'''
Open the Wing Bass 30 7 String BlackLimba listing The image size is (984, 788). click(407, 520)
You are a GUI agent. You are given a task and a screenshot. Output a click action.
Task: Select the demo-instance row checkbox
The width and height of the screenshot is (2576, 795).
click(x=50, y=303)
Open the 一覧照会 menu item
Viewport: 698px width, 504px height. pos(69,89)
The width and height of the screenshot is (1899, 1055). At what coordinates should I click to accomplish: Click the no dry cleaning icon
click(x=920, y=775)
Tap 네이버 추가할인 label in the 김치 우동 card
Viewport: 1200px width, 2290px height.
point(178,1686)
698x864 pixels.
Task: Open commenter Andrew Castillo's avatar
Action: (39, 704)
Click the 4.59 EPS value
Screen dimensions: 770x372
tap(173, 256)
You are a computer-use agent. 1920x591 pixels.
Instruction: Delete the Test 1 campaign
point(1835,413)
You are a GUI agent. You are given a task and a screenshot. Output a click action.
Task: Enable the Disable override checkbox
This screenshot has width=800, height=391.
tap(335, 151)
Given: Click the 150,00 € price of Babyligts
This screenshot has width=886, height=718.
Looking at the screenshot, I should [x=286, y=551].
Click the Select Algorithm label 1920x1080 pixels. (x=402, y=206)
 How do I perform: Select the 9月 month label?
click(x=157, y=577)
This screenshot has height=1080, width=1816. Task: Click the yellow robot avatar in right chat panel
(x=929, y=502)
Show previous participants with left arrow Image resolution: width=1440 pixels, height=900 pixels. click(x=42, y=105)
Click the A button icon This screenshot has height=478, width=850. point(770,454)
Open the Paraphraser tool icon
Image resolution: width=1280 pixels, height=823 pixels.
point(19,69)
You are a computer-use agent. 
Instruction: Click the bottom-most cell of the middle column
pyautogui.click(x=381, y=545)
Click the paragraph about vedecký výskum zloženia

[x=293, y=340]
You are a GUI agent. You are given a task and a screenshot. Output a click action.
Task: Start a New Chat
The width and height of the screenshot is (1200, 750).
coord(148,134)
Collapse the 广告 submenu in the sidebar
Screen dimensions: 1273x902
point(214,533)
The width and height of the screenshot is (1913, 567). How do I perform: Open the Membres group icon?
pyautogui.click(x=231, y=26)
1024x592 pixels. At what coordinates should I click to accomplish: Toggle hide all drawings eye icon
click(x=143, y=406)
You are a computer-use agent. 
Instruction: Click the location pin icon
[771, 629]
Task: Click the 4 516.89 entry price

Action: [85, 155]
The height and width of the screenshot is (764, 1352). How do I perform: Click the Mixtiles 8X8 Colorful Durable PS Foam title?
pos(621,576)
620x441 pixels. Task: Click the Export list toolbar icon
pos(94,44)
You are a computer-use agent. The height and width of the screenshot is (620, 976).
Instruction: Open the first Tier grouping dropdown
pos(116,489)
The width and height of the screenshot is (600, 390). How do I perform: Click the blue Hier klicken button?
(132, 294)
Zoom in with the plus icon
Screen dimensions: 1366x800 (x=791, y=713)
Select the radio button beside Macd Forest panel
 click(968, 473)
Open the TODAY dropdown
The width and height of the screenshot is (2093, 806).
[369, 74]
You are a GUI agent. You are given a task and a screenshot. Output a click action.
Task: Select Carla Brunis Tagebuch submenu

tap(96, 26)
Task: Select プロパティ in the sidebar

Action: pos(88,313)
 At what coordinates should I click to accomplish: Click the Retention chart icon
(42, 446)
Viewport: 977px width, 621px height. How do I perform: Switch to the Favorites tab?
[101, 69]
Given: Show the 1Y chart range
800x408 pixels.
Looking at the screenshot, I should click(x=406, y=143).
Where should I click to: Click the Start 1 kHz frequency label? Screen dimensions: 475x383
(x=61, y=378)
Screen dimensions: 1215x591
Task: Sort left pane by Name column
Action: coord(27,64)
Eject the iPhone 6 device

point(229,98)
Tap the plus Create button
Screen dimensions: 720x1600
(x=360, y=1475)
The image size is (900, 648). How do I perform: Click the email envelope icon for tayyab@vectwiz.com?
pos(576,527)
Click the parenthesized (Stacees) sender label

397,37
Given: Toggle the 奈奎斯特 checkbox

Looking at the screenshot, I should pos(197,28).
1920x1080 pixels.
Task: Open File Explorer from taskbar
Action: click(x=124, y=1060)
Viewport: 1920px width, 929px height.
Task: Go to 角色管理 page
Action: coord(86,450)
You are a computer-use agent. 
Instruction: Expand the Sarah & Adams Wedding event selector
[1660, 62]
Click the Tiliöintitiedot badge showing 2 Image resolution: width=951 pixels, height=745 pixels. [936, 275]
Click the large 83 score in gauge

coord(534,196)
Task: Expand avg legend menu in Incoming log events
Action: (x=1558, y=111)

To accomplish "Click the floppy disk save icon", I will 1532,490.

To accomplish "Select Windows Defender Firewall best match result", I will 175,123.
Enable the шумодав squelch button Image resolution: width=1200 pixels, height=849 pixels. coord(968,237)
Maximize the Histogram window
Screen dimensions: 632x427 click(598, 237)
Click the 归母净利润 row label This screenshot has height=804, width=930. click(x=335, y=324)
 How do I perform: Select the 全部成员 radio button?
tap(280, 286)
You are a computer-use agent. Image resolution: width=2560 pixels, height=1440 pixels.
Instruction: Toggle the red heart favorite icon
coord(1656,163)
'''
**WORK INSTRUCTIONS:**
Can you copy the items word for word, from the start of the items up to and including the line with "click(x=157, y=577)"?

**RESPONSE TO THIS TASK:**
Open the Wing Bass 30 7 String BlackLimba listing The image size is (984, 788). click(407, 520)
You are a GUI agent. You are given a task and a screenshot. Output a click action.
Task: Select the demo-instance row checkbox
The width and height of the screenshot is (2576, 795).
click(x=50, y=303)
Open the 一覧照会 menu item
Viewport: 698px width, 504px height. pos(69,89)
The width and height of the screenshot is (1899, 1055). At what coordinates should I click to accomplish: Click the no dry cleaning icon
click(x=920, y=775)
Tap 네이버 추가할인 label in the 김치 우동 card
Viewport: 1200px width, 2290px height.
point(178,1686)
698x864 pixels.
Task: Open commenter Andrew Castillo's avatar
Action: (39, 704)
Click the 4.59 EPS value
Screen dimensions: 770x372
tap(173, 256)
You are a computer-use agent. 1920x591 pixels.
Instruction: Delete the Test 1 campaign
point(1835,413)
You are a GUI agent. You are given a task and a screenshot. Output a click action.
Task: Enable the Disable override checkbox
This screenshot has width=800, height=391.
tap(335, 151)
Given: Click the 150,00 € price of Babyligts
This screenshot has width=886, height=718.
Looking at the screenshot, I should [x=286, y=551].
Click the Select Algorithm label 1920x1080 pixels. (x=402, y=206)
 How do I perform: Select the 9月 month label?
click(x=157, y=577)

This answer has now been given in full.